Statement of Charles Blahous

Before the US Senate Committee on the Budget

Let me first summarize the findings of my 2018 study before proceeding to discuss how its results differ from what an updated study might find. My study found that the additional federal costs of enacting Medicare for All would likely be somewhere in the range of $32.6-$38.8 trillion over its first ten years of full implementation, which at the time the study was conducted would have been 2022-2031. The $32.6 trillion projection was presented in the paper as a lower-bound estimate, representing an unlikely scenario in which the provisions of M4A that are intended to lower costs all produced the full amount of their potential savings, without regard for any accompanying adverse effects this might have on healthcare access, timeliness or quality. Alternatively, if after M4A’s enactment, historical patterns of federal government behavior remained more consistent with past practice, the new federal costs would be closer to $38.8 trillion over the first ten years.

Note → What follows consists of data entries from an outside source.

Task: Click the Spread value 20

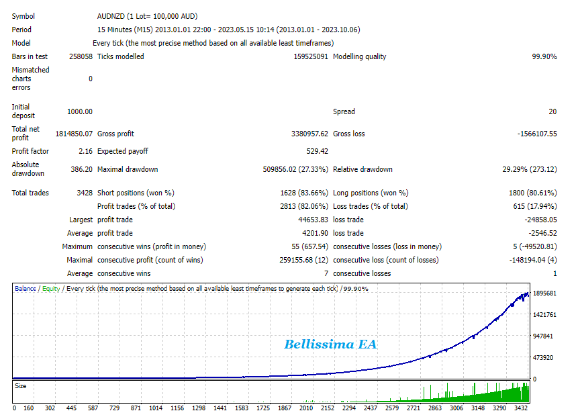Action: coord(552,111)

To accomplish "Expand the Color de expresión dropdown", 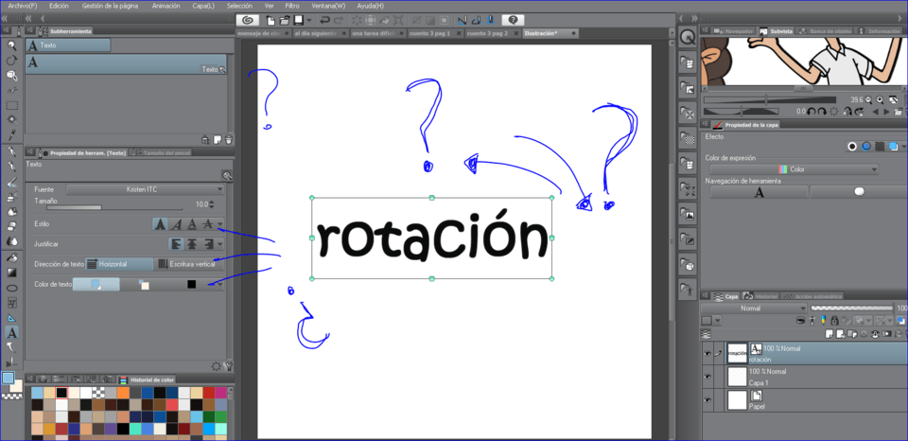I will pos(795,170).
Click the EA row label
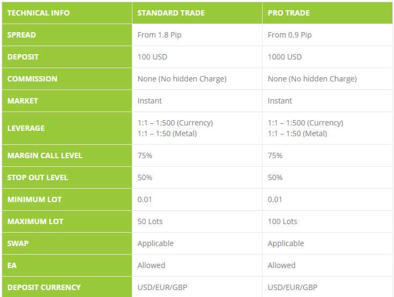Image resolution: width=394 pixels, height=297 pixels. point(12,265)
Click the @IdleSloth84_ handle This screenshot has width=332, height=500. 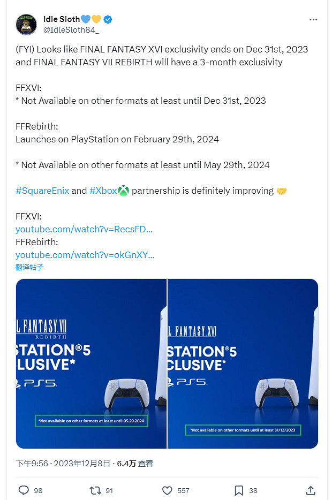[71, 30]
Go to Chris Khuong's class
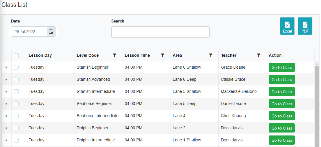321x147 pixels. pos(281,116)
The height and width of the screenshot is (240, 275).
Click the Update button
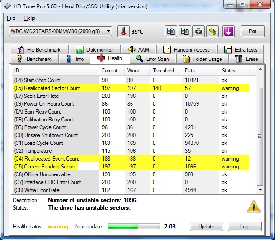point(206,227)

We have no experience with enacting permanent federal cost increases of this magnitude, which renders these numbers especially difficult for many people to conceptualize. To provide context, the study translated them into a share of GDP. The $32.6 trillion estimate equated to an addition to federal budget costs of roughly 10.7% of GDP in 2022, gradually increasing to 12.7% of GDP in 2031, and growing further afterward. If instead, new federal costs were $38.8 trillion over ten years, federal obligations would be increased by 12.6% in 2022 and by 15.1% in 2031, also growing larger over subsequent time. To illustrate the qualitative size of the cost increase, the study noted that even under the lower-bound estimate of $32.6 trillion, a doubling of all currently projected federal individual and corporate income taxes would be insufficient to finance the added federal costs of enacting M4A.